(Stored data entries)
● ● ● ● ● ● ●
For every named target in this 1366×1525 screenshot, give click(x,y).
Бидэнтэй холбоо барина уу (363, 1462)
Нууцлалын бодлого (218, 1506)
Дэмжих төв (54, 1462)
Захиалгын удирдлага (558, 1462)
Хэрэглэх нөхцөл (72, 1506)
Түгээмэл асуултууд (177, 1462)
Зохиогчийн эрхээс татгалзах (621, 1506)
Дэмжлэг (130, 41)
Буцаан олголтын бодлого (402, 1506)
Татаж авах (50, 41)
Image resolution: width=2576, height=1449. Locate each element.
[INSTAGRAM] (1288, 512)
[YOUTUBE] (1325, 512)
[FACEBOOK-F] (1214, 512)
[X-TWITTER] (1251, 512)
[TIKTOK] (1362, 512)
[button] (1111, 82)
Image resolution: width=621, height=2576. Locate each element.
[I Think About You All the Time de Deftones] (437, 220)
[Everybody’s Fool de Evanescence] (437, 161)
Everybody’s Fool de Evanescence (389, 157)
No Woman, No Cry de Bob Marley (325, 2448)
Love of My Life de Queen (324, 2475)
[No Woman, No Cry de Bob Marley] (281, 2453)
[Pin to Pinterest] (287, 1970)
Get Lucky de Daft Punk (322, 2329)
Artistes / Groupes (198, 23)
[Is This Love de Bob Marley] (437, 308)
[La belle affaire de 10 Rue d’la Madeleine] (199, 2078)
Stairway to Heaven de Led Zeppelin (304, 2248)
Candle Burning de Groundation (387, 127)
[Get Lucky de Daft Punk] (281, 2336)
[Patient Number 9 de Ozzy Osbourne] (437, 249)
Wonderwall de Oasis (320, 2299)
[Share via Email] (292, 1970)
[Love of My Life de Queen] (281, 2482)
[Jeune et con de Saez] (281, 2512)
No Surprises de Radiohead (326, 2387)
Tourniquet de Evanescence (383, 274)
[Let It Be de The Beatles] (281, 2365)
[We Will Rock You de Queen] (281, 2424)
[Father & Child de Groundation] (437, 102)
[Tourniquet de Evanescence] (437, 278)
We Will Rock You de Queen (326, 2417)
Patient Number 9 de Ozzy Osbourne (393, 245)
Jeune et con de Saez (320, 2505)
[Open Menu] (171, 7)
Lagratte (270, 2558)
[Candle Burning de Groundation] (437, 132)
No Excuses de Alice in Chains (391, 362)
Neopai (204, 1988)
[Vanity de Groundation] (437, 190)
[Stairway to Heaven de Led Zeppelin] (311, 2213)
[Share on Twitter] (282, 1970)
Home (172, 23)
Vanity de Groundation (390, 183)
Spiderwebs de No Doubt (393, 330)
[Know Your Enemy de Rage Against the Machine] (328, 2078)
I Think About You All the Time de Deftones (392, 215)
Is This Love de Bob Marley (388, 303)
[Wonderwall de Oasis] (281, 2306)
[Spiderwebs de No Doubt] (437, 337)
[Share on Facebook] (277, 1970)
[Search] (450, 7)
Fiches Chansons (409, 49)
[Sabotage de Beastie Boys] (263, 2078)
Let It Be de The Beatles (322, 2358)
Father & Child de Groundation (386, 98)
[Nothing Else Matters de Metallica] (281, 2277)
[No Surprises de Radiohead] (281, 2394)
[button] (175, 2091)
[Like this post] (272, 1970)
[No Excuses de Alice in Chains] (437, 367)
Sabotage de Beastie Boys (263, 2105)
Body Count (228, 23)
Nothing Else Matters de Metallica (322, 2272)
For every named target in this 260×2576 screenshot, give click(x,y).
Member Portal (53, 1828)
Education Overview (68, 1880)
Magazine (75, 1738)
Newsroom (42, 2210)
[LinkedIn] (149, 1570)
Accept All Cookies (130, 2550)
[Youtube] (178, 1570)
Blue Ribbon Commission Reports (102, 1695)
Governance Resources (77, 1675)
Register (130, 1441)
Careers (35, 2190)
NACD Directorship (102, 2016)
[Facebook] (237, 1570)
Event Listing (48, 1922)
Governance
● ● ● ● ● ● ●
- TASK INSTRUCTIONS: Exactly the lines from the one containing "Careers (35, 2190)" through the end of the entries above must be output, and no others.

- EXERCISE SOLUTION:
Careers (35, 2190)
NACD Directorship (102, 2016)
[Facebook] (237, 1570)
Event Listing (48, 1922)
Governance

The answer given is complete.